In amongst the mayhem Julian, for some unexplained reason, decides to invite his favourite stripper to have dinner with him and and his mother (chillingly portrayed by a barely recogniseable Kristen Scott Thomas), which is right up there amongst the most uncomfortable meet-the-parent scenes ever filmed.

Prior to all of this, Refn has taken the kind of base material most ordinarily found in the grubbiest of genre films and approached it in such an overtly stylised manner that the end result transcends its lowly beginnings and mutates into some kind of ludicrous arthouse/grindhouse hybrid.

The trouble with "Only God Forgives" is that he has pushed the stylized look and sound of the film as far as it possibly can go while utterly neglecting everything else. The story is thin to say the least and ridiculously one-dimensional, the characters even less so and there is so little dialogue throughout that it almost feels like a silent movie at times. This is actually a brilliant idea under the circumstances, once you get a load of the tripe script masquerading as dialogue on display… that and the preposterous karaoke scenes with inane subtitles.
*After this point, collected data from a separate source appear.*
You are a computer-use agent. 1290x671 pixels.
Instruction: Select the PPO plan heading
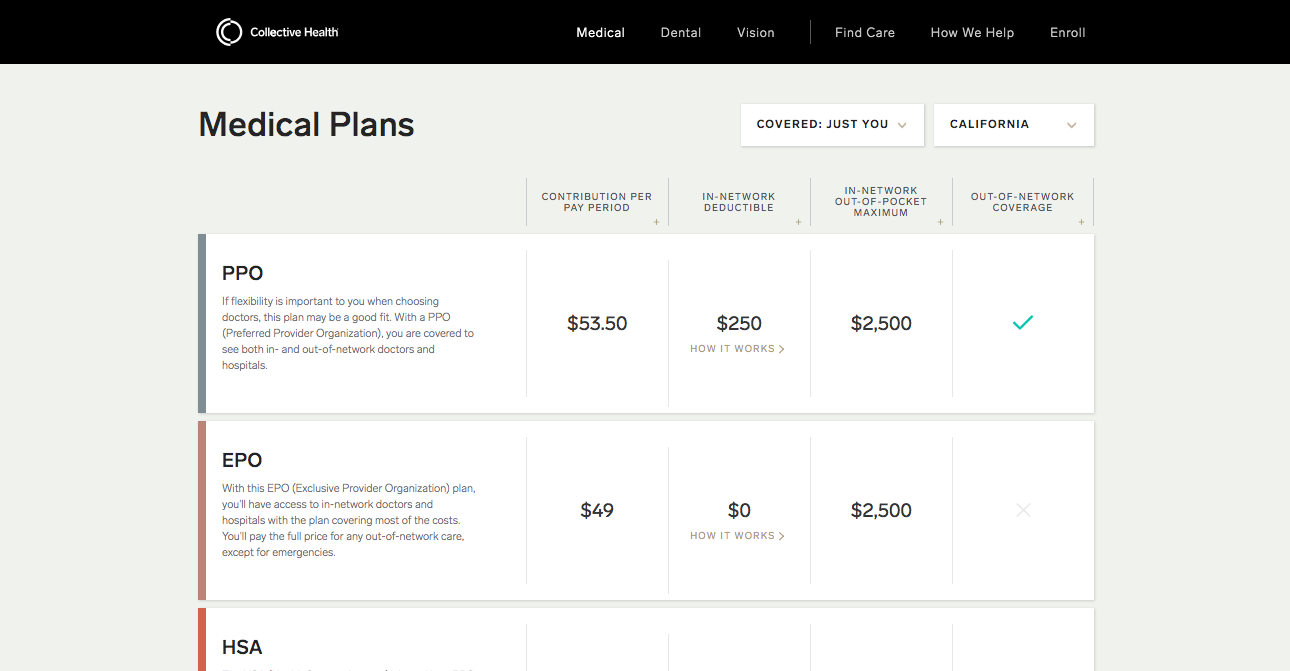(243, 273)
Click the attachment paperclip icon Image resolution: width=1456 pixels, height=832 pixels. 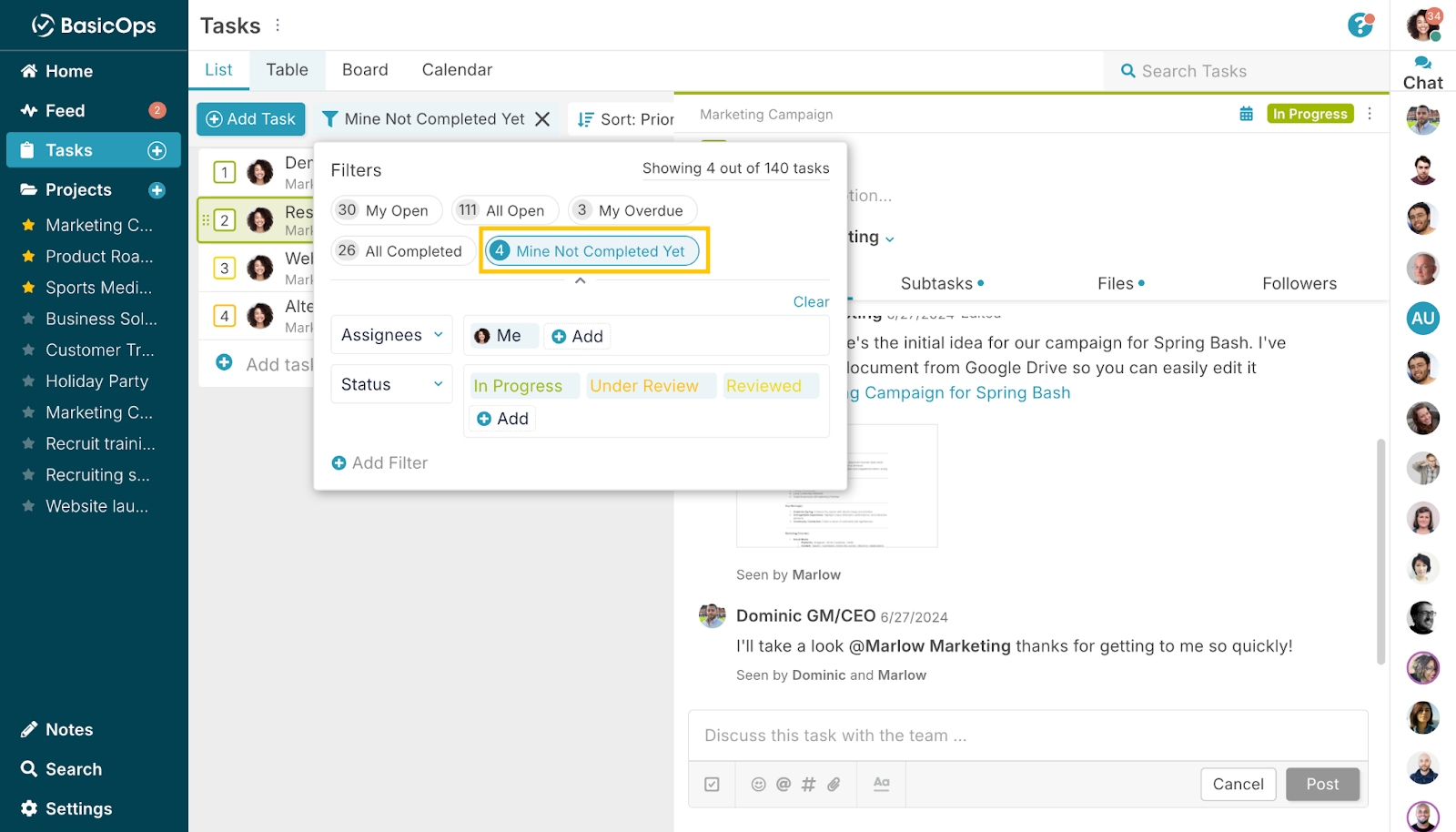834,784
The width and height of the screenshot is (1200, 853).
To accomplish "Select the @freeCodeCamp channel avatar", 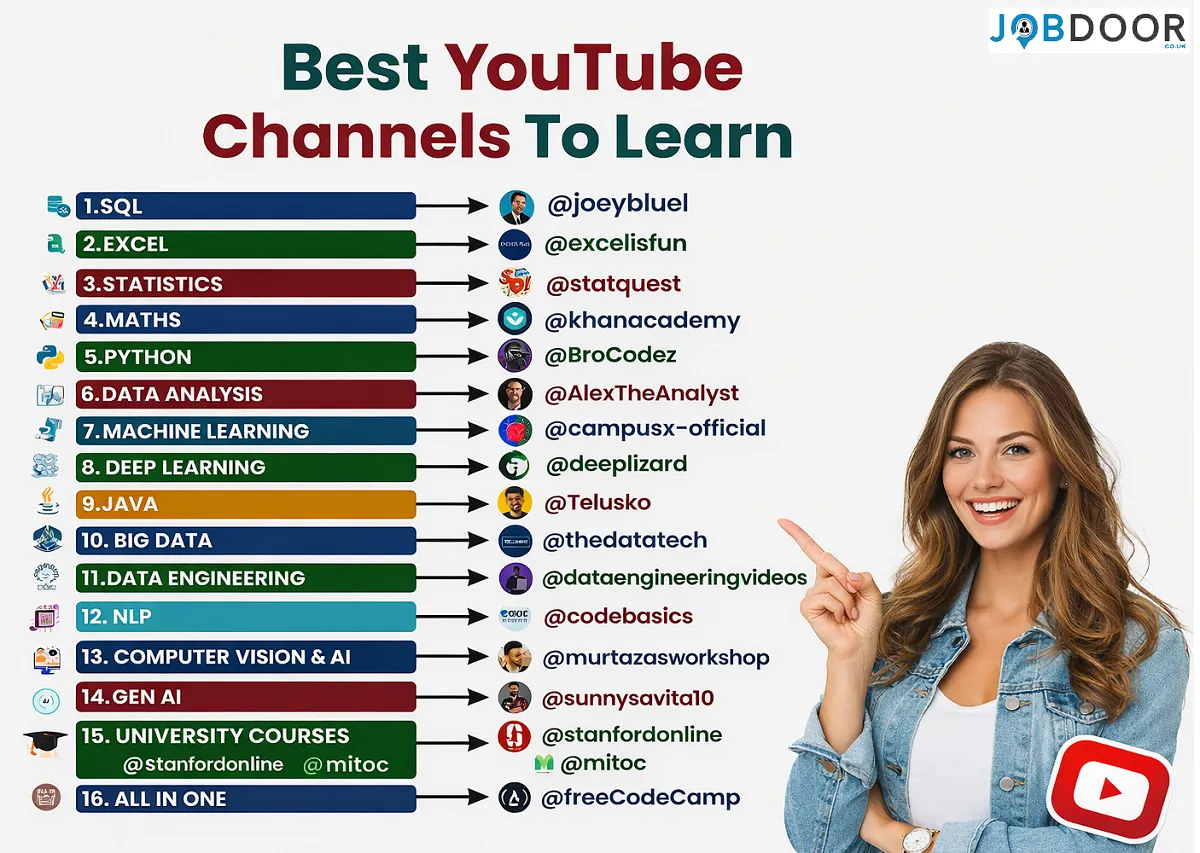I will [x=514, y=798].
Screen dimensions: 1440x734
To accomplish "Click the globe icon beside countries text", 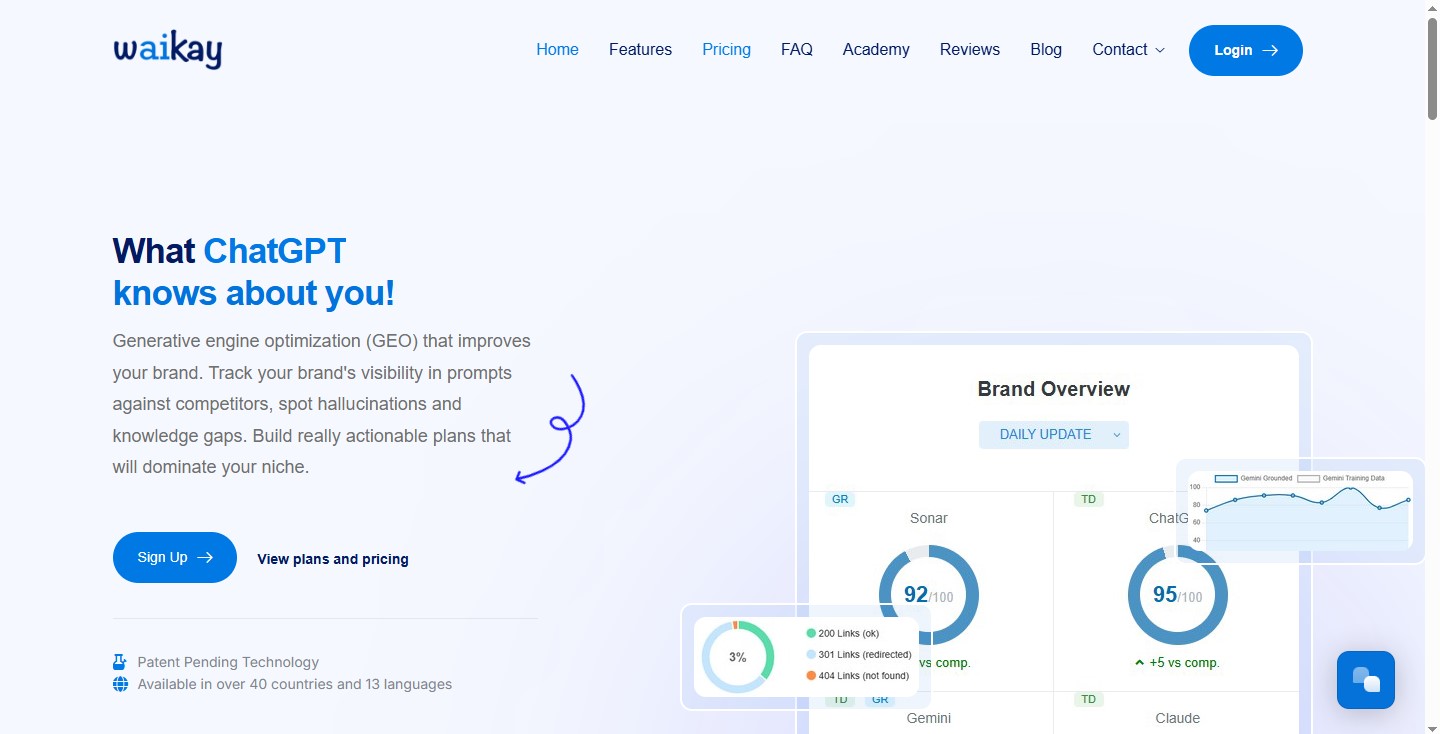I will [x=120, y=685].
Initially this stripped-down narrative approach is mildly interesting, but there are more words in this review than there are to be had in all of its dialogue exchanges. If the protagonist Julian was meant to be an extreme parody of the classic taciturn antihero, what Gosling does here with him might have been inspired, but I fear that he and Refn want us to take him seriously – making this film all the more laughable as well as nauseating.
 
In summation, “Only God Forgives” is dramatically inert, achingly pretentious and repugnantly violent (we get to see brutal beatings, stabbings, slicings, burnings, dismemberments and eyeball gougings, not to mention (I won't) what occurs during the final scene. This is the kind of feature that is so bad that you almost want to nudge the person next to you to make sure that you are not somehow hallucinating at just how awful it really is. Even if you were to view it as some kind of luridly salacious pulp-art nonsense, it is a failure because for that to happen, it would have to be so bad that it was actually good and it only achieves the first half of that equation. If there is anything good to be said about it, it is that it fails so completely on practically every imaginable level – and that there is the hope that it may serve as a way for Refn to clear the decks of every bad idea and deranged artistic impulse and allow him to approach his next project with a clean slate to match his obvious cinematic talents.

If that proves to be the case, hopefully his next film will find him living up to the immense promise of his earlier films. If not, then – pardon the inevitable irresistible pun - but not even God is likely to forgive him for any future trespasses.